- DOCUMENT EXTRACT:
++++++++++++++++++++

In their world there was always enough money, they lived in lovely houses in the South or plush apartments in Paris, their children were effortlessly bi-lingual, and the French were this adorable tribe with quaint and exotic customs that were an endless source of amusement (not to mention new material for books and articles). Misunderstandings, problems adapting, learning the language and the like were brushed off as mere bumps on the road.  They made it sound so romantic.  And I would finish some of these books feeling as though there was something really wrong with me. Why am I so ambivalent?  Why do I have these moments of loss and despair?  Why am I having such a hard time when all of these other people seemed to have effortlessly segued into a fabulous life here?

++++++++++++++++++++

- PROVIDED INFORMATION:
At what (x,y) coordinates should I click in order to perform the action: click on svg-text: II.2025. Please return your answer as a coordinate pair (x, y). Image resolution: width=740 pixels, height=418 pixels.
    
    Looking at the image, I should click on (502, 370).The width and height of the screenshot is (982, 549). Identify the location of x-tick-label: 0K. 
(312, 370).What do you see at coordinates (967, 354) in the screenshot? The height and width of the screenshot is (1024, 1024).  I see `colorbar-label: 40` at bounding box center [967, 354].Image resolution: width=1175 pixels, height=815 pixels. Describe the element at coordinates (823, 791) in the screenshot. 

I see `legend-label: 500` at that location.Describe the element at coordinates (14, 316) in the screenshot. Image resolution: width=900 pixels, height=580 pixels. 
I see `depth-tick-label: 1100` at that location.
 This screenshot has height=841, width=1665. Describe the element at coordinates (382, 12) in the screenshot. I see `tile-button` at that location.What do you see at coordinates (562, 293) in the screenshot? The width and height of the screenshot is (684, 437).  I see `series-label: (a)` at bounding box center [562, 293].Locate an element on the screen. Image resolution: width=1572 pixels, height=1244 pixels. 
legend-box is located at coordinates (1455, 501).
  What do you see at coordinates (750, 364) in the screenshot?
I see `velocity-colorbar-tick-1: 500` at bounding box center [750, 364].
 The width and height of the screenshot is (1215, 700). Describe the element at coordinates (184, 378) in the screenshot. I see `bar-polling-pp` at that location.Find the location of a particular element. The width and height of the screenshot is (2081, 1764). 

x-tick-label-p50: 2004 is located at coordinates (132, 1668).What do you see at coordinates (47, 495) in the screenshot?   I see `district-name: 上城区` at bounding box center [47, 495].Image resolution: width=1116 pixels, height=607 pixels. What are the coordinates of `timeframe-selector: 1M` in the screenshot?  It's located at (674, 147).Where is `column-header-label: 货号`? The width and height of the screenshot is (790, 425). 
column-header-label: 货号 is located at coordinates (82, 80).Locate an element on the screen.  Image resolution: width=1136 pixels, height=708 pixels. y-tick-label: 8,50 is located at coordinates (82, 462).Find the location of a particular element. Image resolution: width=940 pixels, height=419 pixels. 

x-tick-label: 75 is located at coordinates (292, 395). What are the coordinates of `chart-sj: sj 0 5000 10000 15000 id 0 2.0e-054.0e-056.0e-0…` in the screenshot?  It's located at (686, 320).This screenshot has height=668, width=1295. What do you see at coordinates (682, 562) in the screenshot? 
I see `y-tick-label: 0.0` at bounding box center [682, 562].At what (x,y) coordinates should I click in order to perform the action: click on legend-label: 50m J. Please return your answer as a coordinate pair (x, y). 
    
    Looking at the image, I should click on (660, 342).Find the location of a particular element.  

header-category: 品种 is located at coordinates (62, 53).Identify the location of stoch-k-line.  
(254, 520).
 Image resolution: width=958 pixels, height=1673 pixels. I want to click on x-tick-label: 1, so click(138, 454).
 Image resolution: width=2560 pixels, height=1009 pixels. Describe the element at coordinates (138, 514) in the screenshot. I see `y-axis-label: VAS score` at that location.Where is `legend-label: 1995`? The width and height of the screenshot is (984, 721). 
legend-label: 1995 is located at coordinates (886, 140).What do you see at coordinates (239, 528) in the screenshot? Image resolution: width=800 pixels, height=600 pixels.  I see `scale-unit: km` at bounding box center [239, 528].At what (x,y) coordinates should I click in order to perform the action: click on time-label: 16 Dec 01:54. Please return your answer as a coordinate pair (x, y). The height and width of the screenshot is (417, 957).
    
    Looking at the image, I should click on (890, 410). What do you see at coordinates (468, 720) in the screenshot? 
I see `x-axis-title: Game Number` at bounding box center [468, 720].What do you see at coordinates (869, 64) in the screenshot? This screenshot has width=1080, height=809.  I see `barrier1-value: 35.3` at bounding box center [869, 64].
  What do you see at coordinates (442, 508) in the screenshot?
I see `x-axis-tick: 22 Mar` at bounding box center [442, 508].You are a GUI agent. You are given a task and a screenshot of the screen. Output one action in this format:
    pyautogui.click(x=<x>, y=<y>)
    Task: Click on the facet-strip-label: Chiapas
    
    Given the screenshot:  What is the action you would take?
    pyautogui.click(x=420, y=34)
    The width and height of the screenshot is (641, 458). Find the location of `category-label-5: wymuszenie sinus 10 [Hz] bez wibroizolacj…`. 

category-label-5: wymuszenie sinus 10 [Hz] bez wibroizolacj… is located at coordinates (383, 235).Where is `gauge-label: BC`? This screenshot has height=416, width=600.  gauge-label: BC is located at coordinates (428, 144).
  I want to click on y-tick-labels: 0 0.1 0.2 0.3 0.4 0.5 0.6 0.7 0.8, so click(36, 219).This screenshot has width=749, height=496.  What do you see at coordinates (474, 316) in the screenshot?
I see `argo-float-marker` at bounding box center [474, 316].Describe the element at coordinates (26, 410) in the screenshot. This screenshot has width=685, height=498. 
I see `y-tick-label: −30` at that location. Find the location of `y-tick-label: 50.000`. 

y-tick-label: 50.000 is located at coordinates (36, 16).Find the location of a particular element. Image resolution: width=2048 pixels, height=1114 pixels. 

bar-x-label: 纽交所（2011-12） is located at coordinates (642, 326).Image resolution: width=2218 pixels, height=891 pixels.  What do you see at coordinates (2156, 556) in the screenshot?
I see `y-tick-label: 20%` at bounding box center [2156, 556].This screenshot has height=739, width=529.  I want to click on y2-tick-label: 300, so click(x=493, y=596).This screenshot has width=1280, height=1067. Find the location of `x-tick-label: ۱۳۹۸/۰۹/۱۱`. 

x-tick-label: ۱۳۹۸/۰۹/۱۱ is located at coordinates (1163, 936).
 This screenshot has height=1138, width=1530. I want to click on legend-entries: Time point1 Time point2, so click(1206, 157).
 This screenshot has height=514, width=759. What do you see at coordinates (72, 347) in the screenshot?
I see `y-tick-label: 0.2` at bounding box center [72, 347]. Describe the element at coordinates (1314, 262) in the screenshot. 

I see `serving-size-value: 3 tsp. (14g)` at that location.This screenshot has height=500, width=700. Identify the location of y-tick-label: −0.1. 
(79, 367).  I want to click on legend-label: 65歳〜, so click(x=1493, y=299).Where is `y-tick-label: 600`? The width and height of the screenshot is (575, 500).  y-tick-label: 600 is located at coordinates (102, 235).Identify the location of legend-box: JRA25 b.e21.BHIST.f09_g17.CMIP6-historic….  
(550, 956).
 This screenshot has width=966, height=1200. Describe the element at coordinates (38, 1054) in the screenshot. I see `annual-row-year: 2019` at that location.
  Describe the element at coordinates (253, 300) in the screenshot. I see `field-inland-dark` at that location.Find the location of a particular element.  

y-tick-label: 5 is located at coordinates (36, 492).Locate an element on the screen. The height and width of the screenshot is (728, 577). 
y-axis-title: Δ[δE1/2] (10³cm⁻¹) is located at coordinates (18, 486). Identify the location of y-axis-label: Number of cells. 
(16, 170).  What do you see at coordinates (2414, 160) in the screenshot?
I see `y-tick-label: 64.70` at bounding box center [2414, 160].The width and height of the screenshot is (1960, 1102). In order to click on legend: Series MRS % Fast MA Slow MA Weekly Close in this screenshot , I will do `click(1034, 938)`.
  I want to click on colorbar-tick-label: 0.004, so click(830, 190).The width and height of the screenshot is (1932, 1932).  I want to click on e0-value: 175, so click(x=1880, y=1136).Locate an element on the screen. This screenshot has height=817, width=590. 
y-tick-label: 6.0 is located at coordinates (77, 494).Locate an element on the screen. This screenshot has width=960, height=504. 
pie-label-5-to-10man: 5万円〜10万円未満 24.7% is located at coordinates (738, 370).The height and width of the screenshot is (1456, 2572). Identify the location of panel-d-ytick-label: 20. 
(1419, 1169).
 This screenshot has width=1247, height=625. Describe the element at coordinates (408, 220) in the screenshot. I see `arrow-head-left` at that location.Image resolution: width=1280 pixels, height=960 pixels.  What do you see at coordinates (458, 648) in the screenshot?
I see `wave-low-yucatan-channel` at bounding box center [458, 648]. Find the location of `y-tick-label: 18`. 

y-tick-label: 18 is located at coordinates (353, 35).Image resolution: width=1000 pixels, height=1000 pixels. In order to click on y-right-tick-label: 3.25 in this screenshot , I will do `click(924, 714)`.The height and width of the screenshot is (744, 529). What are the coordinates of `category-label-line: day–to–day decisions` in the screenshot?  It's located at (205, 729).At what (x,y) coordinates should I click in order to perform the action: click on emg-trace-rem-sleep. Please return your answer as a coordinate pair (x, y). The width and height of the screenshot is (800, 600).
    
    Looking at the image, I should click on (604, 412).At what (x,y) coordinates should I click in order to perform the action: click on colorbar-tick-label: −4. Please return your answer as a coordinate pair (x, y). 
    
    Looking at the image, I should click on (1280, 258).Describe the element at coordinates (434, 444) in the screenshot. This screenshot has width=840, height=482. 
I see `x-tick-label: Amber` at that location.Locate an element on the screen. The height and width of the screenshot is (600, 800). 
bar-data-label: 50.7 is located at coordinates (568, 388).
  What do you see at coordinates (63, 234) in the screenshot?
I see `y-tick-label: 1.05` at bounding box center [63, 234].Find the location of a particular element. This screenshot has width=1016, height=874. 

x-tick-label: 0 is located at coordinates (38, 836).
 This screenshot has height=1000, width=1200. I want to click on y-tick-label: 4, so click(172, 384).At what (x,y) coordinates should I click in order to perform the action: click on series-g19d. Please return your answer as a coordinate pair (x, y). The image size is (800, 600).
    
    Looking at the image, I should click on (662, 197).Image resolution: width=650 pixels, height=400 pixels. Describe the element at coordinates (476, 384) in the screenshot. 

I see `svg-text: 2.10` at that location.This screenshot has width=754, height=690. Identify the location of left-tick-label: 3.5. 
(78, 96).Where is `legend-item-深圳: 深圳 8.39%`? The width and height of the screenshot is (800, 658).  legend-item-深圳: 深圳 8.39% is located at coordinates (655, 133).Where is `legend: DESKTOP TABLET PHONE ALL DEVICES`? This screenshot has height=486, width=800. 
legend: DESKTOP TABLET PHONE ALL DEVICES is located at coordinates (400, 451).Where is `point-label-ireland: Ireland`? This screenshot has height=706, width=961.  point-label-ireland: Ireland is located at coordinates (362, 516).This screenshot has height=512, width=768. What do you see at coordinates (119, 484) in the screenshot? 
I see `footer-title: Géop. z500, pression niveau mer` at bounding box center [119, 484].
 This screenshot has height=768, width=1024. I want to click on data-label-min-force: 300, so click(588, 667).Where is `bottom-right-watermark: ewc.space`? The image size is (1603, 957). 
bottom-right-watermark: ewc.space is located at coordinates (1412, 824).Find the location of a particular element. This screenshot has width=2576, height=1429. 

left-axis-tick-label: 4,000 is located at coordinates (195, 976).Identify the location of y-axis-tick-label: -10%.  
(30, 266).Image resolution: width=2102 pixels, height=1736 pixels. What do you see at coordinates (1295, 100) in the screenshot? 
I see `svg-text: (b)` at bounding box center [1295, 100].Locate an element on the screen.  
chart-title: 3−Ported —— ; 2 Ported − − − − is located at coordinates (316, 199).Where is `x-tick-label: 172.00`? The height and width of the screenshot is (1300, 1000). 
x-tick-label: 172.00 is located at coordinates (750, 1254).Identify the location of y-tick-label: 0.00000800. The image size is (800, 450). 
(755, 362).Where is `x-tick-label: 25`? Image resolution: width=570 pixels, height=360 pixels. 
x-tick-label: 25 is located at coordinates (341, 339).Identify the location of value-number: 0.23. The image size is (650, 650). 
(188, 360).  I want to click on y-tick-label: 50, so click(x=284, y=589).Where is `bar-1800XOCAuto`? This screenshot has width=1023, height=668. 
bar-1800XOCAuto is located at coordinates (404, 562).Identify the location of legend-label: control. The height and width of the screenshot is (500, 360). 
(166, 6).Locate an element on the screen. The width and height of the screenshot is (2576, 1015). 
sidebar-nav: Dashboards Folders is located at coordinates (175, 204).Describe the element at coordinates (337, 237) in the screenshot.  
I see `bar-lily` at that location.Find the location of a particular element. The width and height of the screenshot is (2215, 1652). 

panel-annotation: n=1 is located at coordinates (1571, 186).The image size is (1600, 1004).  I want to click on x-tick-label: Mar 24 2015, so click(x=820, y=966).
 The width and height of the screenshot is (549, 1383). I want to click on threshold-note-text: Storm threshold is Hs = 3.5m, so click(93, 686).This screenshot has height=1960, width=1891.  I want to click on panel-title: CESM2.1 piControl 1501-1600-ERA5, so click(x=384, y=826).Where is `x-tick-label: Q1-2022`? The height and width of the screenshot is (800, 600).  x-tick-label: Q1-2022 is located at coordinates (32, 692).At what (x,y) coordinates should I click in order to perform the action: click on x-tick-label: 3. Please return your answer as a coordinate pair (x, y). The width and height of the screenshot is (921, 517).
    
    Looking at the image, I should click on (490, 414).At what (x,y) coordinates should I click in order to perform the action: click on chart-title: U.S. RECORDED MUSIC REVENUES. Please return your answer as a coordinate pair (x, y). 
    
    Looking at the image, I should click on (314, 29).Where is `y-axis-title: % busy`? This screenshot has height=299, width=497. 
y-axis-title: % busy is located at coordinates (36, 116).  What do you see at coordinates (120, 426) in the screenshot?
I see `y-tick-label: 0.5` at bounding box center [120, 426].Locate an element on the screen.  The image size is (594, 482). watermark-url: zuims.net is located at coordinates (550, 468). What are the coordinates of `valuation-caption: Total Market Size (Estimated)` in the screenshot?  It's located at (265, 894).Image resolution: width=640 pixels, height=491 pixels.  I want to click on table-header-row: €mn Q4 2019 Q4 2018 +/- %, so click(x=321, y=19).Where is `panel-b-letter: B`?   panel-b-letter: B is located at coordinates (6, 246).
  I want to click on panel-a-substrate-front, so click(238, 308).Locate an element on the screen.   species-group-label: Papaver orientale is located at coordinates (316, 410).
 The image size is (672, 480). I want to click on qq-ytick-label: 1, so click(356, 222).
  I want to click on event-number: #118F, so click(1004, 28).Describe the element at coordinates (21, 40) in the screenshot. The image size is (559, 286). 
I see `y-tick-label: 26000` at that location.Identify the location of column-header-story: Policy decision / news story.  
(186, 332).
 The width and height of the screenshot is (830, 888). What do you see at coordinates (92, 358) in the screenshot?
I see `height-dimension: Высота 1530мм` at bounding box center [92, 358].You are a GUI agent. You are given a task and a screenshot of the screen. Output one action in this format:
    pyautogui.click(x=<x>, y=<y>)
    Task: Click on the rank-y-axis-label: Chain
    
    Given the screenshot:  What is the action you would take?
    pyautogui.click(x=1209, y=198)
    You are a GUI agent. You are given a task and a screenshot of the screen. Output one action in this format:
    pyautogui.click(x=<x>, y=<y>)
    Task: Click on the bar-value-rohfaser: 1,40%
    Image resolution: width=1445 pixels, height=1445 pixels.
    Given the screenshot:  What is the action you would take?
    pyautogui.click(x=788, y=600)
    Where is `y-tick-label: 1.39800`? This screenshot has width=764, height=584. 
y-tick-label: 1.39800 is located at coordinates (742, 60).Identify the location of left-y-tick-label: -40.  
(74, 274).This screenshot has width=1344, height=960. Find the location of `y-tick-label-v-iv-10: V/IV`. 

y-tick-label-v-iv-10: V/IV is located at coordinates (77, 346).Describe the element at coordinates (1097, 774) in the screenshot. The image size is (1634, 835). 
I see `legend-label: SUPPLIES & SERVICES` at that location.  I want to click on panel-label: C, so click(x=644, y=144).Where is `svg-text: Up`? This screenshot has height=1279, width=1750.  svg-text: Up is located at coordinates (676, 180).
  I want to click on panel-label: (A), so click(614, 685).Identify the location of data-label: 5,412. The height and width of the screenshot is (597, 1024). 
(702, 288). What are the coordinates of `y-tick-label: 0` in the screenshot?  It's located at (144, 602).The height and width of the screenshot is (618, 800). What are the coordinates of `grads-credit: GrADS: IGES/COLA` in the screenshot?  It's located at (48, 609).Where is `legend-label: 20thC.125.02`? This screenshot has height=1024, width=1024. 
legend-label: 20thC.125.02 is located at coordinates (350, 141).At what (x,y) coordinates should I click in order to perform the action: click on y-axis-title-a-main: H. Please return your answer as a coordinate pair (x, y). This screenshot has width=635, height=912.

++++++++++++++++++++

- PROBLEMS TO WORK ON:
(1) Quote the passage on expatriate life in France from "In their world" to "fabulous life here?".
(2) Please continue the passage on expatriate life in France from where it stops.

- ANSWERS:
(1)
In their world there was always enough money, they lived in lovely houses in the South or plush apartments in Paris, their children were effortlessly bi-lingual, and the French were this adorable tribe with quaint and exotic customs that were an endless source of amusement (not to mention new material for books and articles). Misunderstandings, problems adapting, learning the language and the like were brushed off as mere bumps on the road.  They made it sound so romantic.  And I would finish some of these books feeling as though there was something really wrong with me. Why am I so ambivalent?  Why do I have these moments of loss and despair?  Why am I having such a hard time when all of these other people seemed to have effortlessly segued into a fabulous life here?

(2)
It took me some time to understand that these books are Disney-style fairy tales.  Cinderella stories with happy endings written for Americans or Australians or Brits that describe France in a way that conforms to certain positives stereotypes of the French and bucolic myths about life here. People want to read (and will pay for) stories that feed their fantasies about selling everything, dropping out of the rat race, getting on an airplane with a backpack, and writing a great novel in a bistro in Paris or restoring a French farmhouse in Normandy.   

Now, I am not calling these people liars, nor am I accusing the people who devour their books of being ignorant or misguided.  What I am saying is that these books are not the entire story and it's worth looking under and around them because there you will find incredible complex stories about courageous human beings.  These are people have experienced loss, grief, poverty and even madness in the Hexagone  - a whole host of rich experiences that are difficult to talk about:  broken relationships, illness, business failure, bankruptcy, mental institutions and even prisons.  All hundreds, or sometimes thousands, of miles away from the place they used to call "home."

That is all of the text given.